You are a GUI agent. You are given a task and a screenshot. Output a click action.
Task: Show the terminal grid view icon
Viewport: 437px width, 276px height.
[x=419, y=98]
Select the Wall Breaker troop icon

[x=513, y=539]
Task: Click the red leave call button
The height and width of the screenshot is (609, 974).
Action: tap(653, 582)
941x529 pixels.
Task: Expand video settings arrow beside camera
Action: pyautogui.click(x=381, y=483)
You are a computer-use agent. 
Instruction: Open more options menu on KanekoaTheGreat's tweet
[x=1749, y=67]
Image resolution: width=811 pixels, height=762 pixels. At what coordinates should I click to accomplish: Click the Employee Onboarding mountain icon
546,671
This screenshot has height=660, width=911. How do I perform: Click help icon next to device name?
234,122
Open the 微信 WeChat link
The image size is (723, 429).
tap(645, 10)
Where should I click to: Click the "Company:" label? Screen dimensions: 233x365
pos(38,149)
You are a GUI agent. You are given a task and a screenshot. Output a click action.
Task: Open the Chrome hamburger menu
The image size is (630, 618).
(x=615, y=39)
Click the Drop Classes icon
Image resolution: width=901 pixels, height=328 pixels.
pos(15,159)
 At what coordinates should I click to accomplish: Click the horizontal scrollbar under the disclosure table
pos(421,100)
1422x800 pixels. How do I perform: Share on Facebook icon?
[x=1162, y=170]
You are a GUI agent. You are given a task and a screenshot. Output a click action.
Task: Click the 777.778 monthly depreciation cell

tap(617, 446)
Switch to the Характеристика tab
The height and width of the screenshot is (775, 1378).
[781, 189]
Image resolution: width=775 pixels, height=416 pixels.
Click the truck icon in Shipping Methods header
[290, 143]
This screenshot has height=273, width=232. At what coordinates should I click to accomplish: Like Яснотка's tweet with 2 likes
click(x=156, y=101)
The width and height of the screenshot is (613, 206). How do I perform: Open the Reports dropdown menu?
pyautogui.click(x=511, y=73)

What is asked -> In the lines from the one containing "The width and" through the last line, substitute "Settings" for "Reports" and give those lines again with nothing else changed.

Right answer ->
The width and height of the screenshot is (613, 206). How do I perform: Open the Settings dropdown menu?
pyautogui.click(x=511, y=73)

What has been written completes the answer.